Present: September 20, 2023, 10:00 AM Central Time (US and Canada)
Speaker: Dr. Jizhong Xiao, The City College of New York
Bridges, dams, highways, and tunnels in the U.S. are reaching their life expectancy, and thus have imperative needs for routine inspection and maintenance to ensure sustainability. It is reported that 42% of over 600,000 highway bridges in the National Bridge Inventory (NBI) have exceeded their design life of 50 years, and 42,951 bridges are rated in poor condition and classified as "structurally deficient". To inspect the structurally integrity of bridges, the inspectors also need to detect subsurface defects (i.e., delamination, voids) using NDE instruments such as GPR and impact-echo (IE) device at difficult to access components (i.e., pier, bottom side of the deck).

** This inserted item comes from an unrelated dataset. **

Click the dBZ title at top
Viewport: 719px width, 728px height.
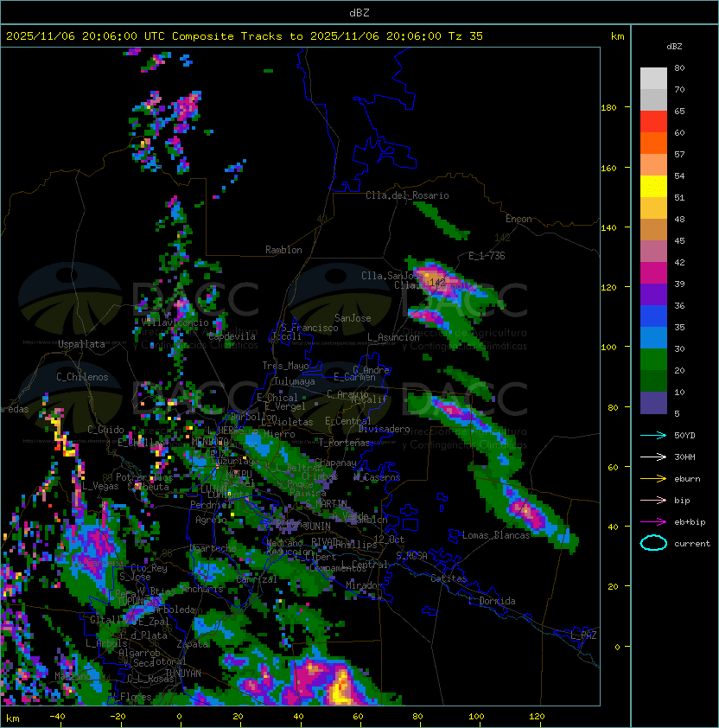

The current practice of manual inspection hand-held NDE devices by a "spider-man" with rope access, or by using scaffolding or by using snooper truck has to block traffic, and is expensive, time-consuming, and exposes human inspectors to dangerous situations. This presentation will introduce climbing robots developed over the years at CCNY Robotics Lab that integrate the robot control and vision-based accurate positioning with NDE signal processing to detect both surface flaws and subsurface defects. The use of the robotic inspection tool will eliminate the time, hassle, and cost to layout grid lines on flat terrain, and make it possible to automatically collect NDE data with minimum human intervention. This presentation will also introduce machine learning algorithms for visual inspection to detect and measure cracks: IE data processing methods that utilizes both learning-based and classical methods to interpret the IE data and reveal subsurface objects; and DNN-based GPR data analysis software to reveal subsurface targets for better visualization.
Dr. Jizhong Xiao is a Professor in the Electrical Engineering Department at The City College of New York, the flagship campus of the City University of New York. Dr. Xiao's research interests include robotics and control, cyber-physical systems, non-destructive evaluation (NDE) of infrastructures, autonomous navigation and 3D simultaneous localization and mapping (SLAM), real-time and embedded computing, assistive technology, multi-agent systems and swarm robotics.